ABOUT THIS TASK:
Look through the data below for the line with "Given: Go to Startseite in left rail" and the line with "The image size is (1024, 704).", then output those two and all lines in between, exactly as written.

--- EXCERPTED RECORDS Enclosed Below ---

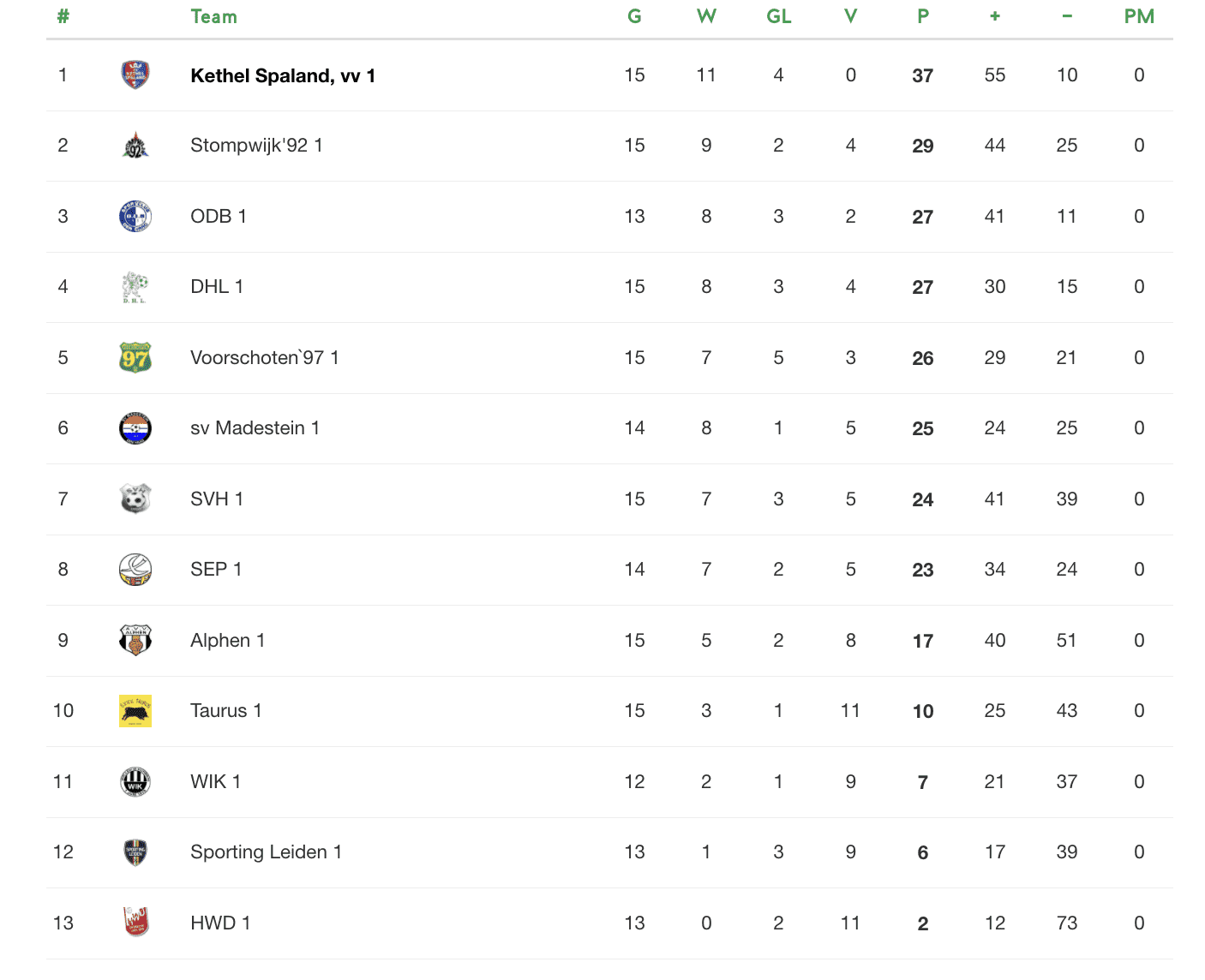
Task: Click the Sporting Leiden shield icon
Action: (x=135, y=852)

--- End of Enclosed EXCERPTED RECORDS ---
--- EXCERPTED RECORDS Enclosed Below ---

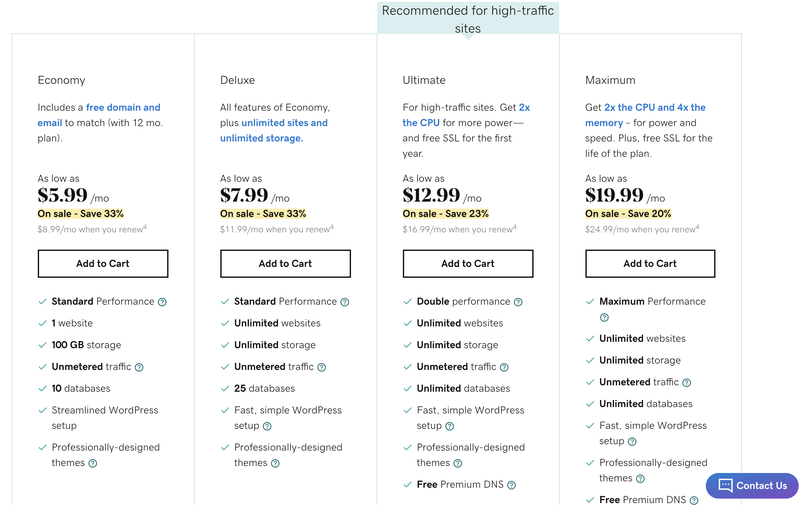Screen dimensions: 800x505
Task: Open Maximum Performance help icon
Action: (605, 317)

--- End of Enclosed EXCERPTED RECORDS ---
--- EXCERPTED RECORDS Enclosed Below ---

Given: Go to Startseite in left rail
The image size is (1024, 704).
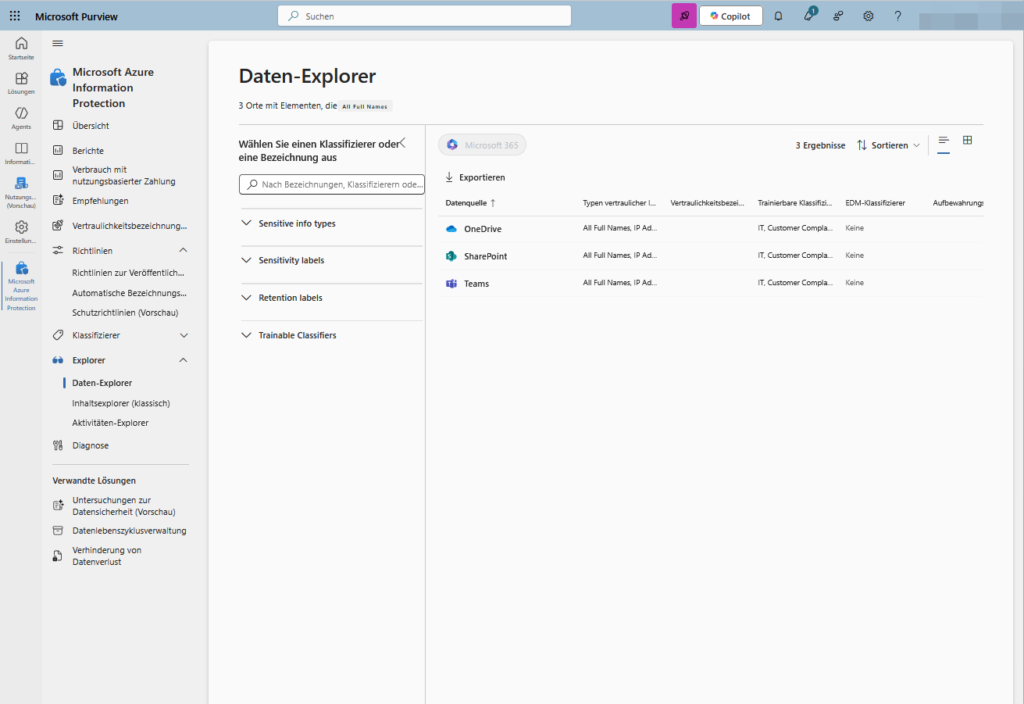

--- End of Enclosed EXCERPTED RECORDS ---

TASK RESULT:
Given: Go to Startseite in left rail
The image size is (1024, 704).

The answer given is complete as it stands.